If it works, you should find two files: a listings-brightdata.csv file and a listings-brightdata.json file. These files should be similar to listings-brightdata.json and listings-brightdata.csv.

If you try running this code several times and you notice that you don’t have any data saved in your files, this means that your IP got blocked by Zillow or that the browser closed before finishing. If the browser closed before the scraping is finished, you need to change the timeout to a larger value, which, in the earlier code, is related to the await page.goto('https://www.zillow.com/homes/for_sale/San-Francisco_rb/', timeout=3600000).

If your IP got blocked by Zillow, you need to change your zone, and thankfully, Bright Data gives you access to multiple zones.

To switch between different zones, go to Proxies & Scraping Infrastructure by clicking on the pin icon, then select Scraping Browser and click on Access parameters. Next, click on the </> Check out code and integration examples:

Check out code and integration examples

Select Python as the language, and on the right navigation, there’s a Country drop-down list. Select the country you want, and your zone is simultaneously updated. You should see that the auth variable changes in the Python sample code.
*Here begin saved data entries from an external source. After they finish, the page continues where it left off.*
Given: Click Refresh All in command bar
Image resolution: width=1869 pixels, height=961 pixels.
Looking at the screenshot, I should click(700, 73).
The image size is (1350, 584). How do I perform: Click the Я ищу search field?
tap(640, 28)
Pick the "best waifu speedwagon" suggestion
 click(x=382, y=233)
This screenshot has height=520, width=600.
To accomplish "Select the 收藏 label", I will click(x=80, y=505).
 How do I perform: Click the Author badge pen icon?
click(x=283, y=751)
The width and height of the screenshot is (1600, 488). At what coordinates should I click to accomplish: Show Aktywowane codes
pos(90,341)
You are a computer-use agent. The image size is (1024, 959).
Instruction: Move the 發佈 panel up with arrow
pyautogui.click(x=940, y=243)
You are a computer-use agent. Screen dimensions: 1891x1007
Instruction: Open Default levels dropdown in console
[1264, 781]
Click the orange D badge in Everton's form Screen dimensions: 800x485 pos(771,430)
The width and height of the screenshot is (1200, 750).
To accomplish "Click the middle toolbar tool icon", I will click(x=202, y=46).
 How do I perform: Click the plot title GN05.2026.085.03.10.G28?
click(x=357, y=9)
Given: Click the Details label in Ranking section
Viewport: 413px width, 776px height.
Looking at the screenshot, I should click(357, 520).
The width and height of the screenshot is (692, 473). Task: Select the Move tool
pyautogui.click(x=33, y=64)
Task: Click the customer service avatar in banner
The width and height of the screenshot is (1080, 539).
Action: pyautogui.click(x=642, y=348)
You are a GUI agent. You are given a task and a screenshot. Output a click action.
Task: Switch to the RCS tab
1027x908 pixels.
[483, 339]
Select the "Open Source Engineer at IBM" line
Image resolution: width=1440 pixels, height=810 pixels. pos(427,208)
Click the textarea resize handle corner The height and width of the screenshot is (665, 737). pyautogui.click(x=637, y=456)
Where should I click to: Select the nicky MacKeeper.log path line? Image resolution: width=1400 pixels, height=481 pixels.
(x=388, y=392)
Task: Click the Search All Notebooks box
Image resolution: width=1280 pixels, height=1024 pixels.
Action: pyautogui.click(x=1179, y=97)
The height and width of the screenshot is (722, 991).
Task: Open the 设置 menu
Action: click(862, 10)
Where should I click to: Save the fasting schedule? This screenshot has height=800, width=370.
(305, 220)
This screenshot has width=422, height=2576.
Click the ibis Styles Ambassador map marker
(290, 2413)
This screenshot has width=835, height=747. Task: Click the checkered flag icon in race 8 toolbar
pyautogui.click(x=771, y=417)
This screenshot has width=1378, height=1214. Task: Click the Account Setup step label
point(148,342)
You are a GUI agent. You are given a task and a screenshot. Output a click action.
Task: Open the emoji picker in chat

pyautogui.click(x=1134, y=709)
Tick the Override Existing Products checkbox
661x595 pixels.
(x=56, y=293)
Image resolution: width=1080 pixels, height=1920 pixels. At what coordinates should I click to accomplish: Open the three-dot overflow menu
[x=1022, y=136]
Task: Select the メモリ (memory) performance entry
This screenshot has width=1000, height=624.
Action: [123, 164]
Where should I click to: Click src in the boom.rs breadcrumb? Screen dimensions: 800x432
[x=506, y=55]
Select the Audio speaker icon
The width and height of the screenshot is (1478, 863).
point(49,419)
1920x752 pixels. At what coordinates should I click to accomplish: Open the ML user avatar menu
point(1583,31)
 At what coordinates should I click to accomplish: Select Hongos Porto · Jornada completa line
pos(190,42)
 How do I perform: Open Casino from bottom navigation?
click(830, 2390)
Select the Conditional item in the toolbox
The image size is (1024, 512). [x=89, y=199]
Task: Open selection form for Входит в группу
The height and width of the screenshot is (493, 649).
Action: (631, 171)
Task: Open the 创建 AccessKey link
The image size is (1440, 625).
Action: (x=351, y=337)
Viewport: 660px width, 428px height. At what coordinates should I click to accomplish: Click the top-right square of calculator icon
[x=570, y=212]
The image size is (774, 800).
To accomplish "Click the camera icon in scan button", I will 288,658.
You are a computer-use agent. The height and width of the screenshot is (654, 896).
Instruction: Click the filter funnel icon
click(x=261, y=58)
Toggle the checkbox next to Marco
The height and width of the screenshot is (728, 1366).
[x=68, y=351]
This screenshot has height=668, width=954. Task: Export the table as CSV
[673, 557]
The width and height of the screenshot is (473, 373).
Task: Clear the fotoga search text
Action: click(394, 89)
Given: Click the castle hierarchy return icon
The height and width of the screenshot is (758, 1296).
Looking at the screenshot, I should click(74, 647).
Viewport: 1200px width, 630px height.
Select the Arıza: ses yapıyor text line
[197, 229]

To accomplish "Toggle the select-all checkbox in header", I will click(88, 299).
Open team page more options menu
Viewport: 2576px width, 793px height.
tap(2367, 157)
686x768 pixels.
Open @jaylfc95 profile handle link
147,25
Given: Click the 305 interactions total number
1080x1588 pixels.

You need to grab the user related to that zone from the auth variable. Mainly, it’s the value that is before the : since the auth variable holds the username and the password with the following syntax username:password:

proxy integration example

Each time you change your country, you get a different user for that specific country/zone. Based on the username you get and the country you select, take the user, put it in your code, and run it again.

Conclusion

In this tutorial, you learned how to scrape Zillow using Beautiful Soup. You also learned what
anti-scraping techniques are employed by Zillow and how to circumvent them. To address these issues, the Bright Data Scraping Browser was introduced, helping you surpass Zillow’s anti-scraping mechanisms and seamlessly extract the desired data.